Using QRNN in Language Models

sgugger · September 4, 2018, 2:15pm

This was very specific since there is a part of the model where we need to use C-accelerated libraries (here cupy) because the QRNN block isn’t implemented in pytorch. For the rest, I just took the pytorch existing implementation and adapted it inside the existing modules of fastai.

I never said this, I said there was no shared pretrained QRNN model yet. On my experiments, using a QRNN model pretrained on WT-103 then finetuned on imdb worked better, as with the LSTMs.

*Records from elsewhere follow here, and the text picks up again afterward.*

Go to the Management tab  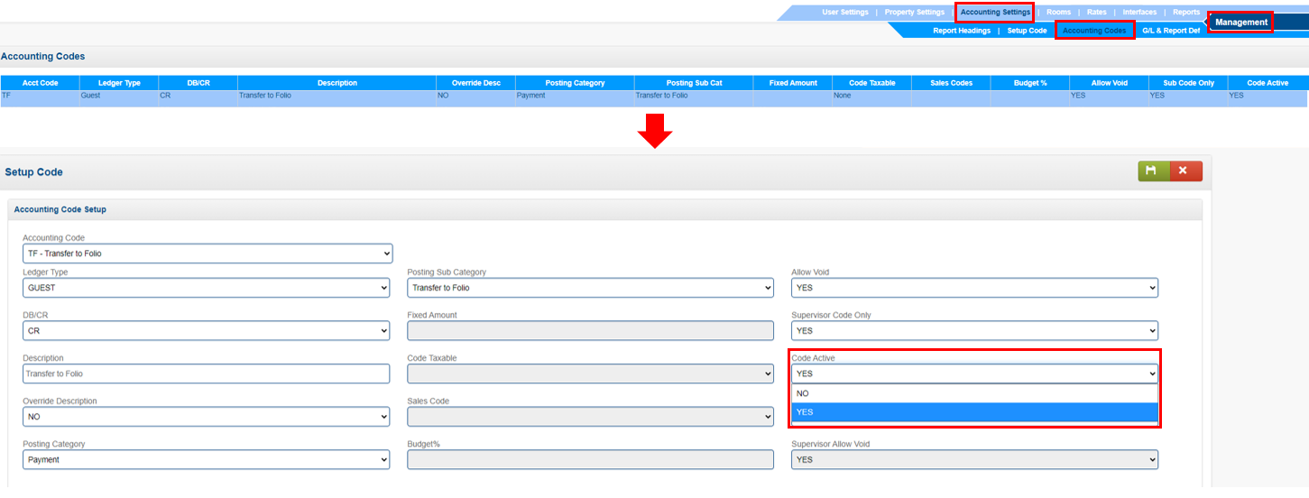click(x=1240, y=23)
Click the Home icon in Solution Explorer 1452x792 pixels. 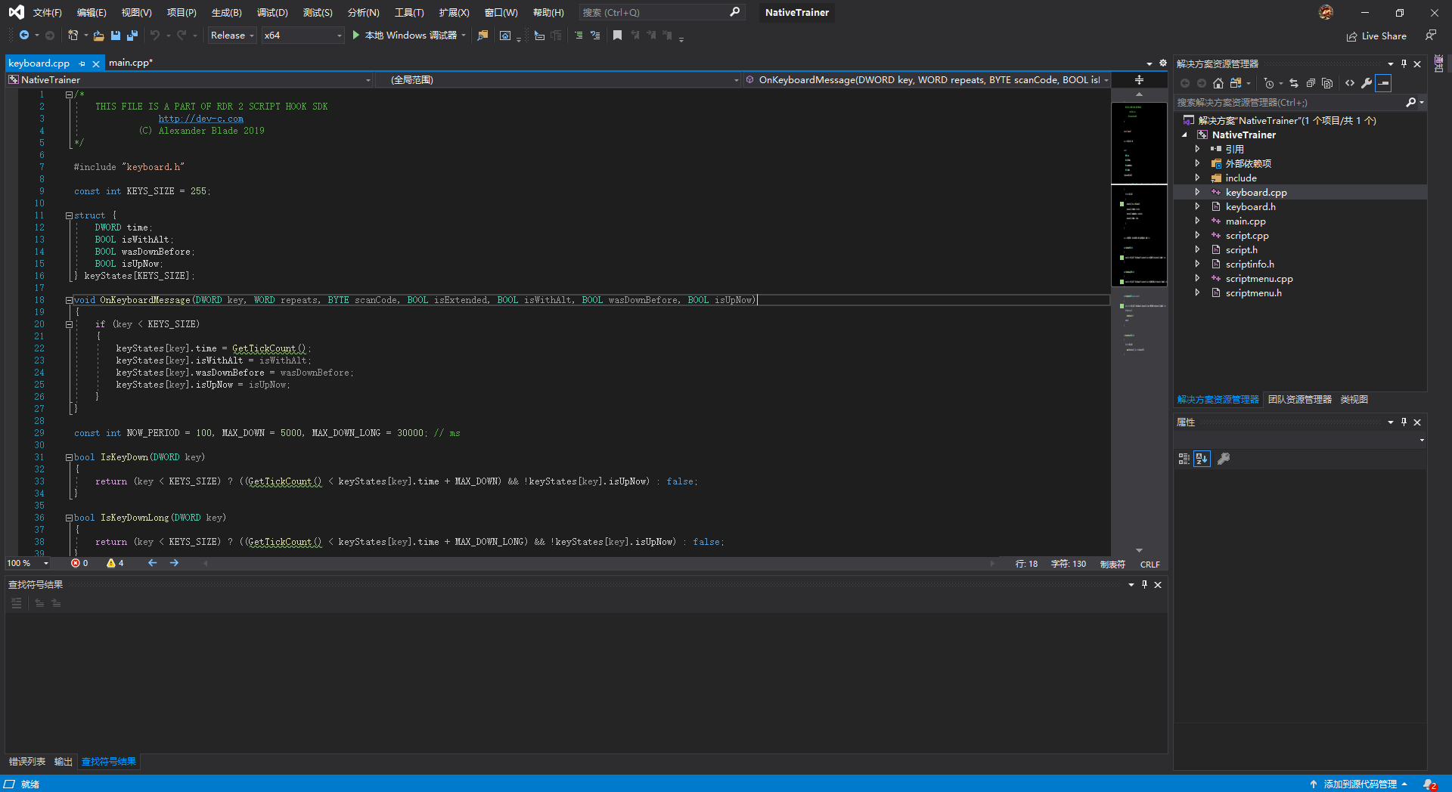(x=1218, y=83)
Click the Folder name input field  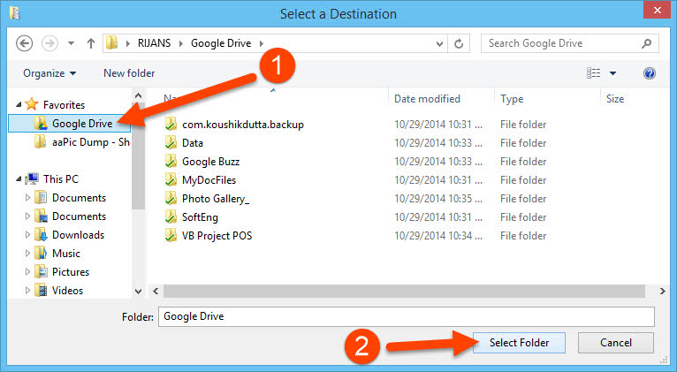click(x=407, y=316)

Serhii · January 9, 2019, 3:00pm

@sgugger I’ve installed cupy-cuda91 with pip according to https://docs-cupy.chainer.org/en/stable/install.html and am using fastai 1.0.39. The package itself seem to be installed and import goes through, but when I run text_classifier_learner(data_clas, qrnn=True) I get FileNotFoundError: [Errno 2] No such file or directory: ‘/home/ubuntu/.local/share/virtualenvs/ubuntu-7Wf190Ea/lib/python3.6/site-packages/fastai/text/qrnn/forget_mult_cuda.cpp’
Not sure why the file is not installed, any suggestions would be most appreciated!

sgugger · January 9, 2019, 3:04pm

You don’t need cupy anymore with fastai v1 since I rewrote the c extensions. I’m not sure why you don’t have those files with fastai 1.0.39, they are definitely in the repo. Maybe try a dev install?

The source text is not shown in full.